Sterling reached its highest in a year versus the dollar on Wednesday as markets bring forward expectations for a BOE rate increase to mid-2018, following higher-than-expected inflation numbers. It pared gains after jobs data showed falling unemployment failed to push wages higher, highlighting the tough balancing act policy makers face.

While all 59 economists in a Bloomberg survey forecast rates to be kept on hold on Sept. 14, traders will focus on any changes to the central bank’s voting pattern.

The risks of a third dissenter joining last month’s two votes for a hike in the nine-member Monetary Policy Committee are growing, according to analysts at HSBC Holdings Plc, ING Groep NV and Morgan Stanley. A six-three split decision could drive up the odds of a November rate rise to 50-50, according to ING’s currency strategist Viraj Patel, lowering the chances of sterling weakening to parity against the euro.

JP Morgan Asset Management’s global market strategist Michael Bell differs. Rising inflation is “ultimately deflationary” as it squeezes real incomes, he said. With the U.K.’s economic outlook “still skewed somewhat to the downside”, Bell said the market pricing of tighter BOE policy is “too aggressive.”

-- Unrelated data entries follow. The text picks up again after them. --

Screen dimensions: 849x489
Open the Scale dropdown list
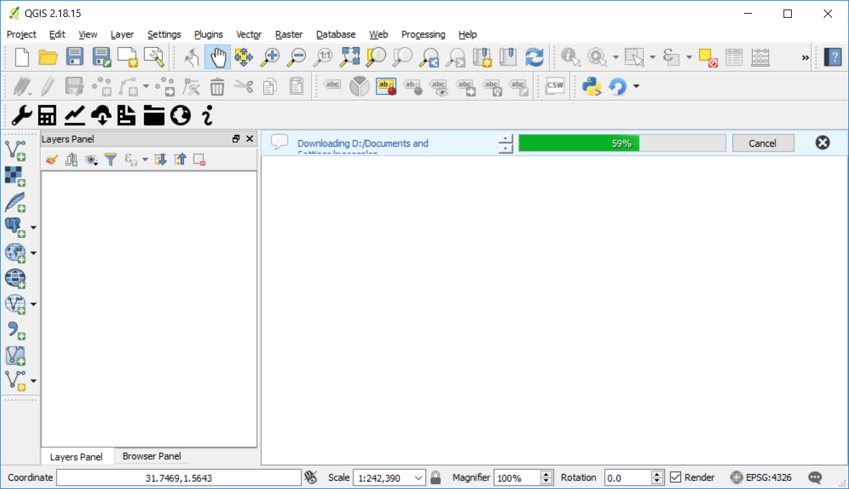point(419,477)
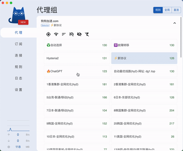Toggle the hidden-eye proxy visibility icon
This screenshot has height=151, width=183.
79,34
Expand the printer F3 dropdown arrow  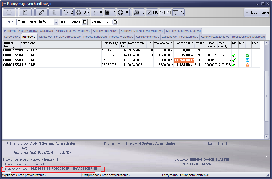[88, 12]
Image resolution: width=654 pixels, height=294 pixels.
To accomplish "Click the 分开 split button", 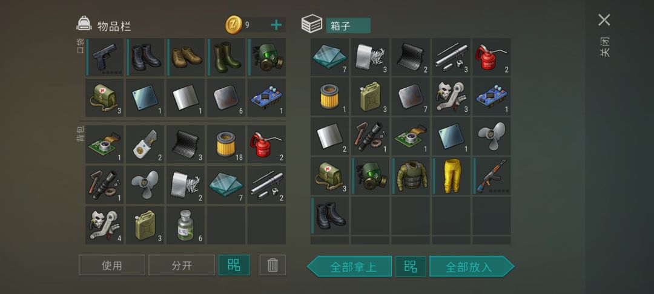I will click(x=182, y=265).
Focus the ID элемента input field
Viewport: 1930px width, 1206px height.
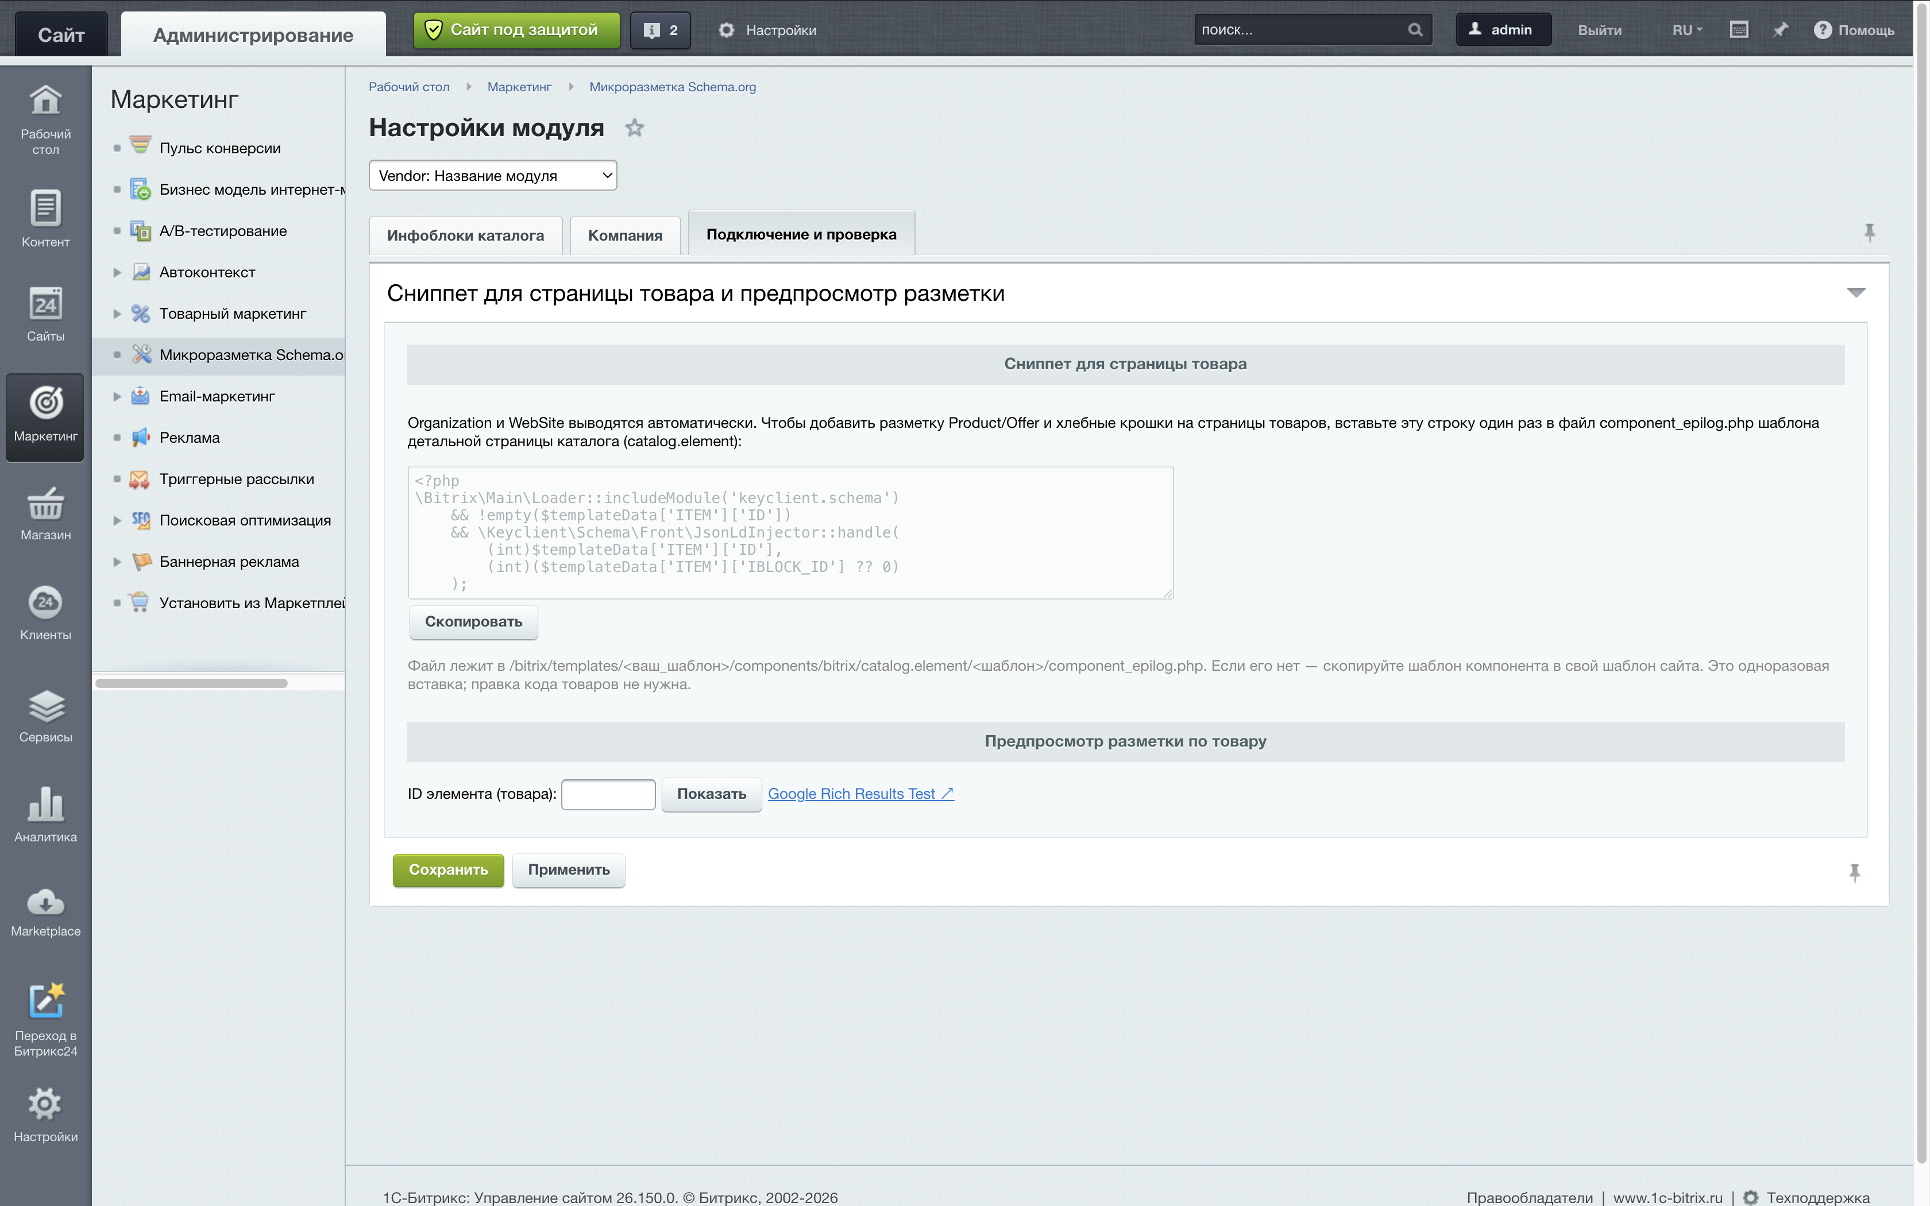(x=609, y=794)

Below is a compilation of some investors’ and analysts’ expectations for the meeting, and the outlook for gilts and the pound:

Morgan Stanley

  • Hawkish shift remains possible with “the output gap closed and inflation above target,” economists including Melanie Baker write in a note dated Sept. 11
  • Going into the Sept. 14 meeting, Morgan Stanley is shifting “from receiving 6m1y SONIA to positioning via short sterling Mar-18 versus Mar-19 steepeners”
  • It sees little room for further curve flattening and the risk “is skewed toward steepening if the MPC surprises to the hawkish side”
  • In the near-term, below-par growth could persuade MPC to look through inflation overshoot, but even a “modest upside” on GDP may prompt a rate hike
  • Recommends buying euro-sterling at 0.90
  • Central view is that BOE will remain on hold “through to Brexit in March 2019”

JP Morgan Asset Management

  • BOE Chief Economist Andy Haldane may vote for a rate rise in coming months, but it’s “probably too early” for him to do so this week, JP Morgan Asset Management’s Bell says in an interview Sept. 12
  • While the BOE has “talked a lot about putting rates up, it has consistently failed to do so” and without wage inflation it is unlikely to move, he says
  • Market pricing “seems a little bit too aggressive, we wouldn’t be short at the short-end of the U.K. curve”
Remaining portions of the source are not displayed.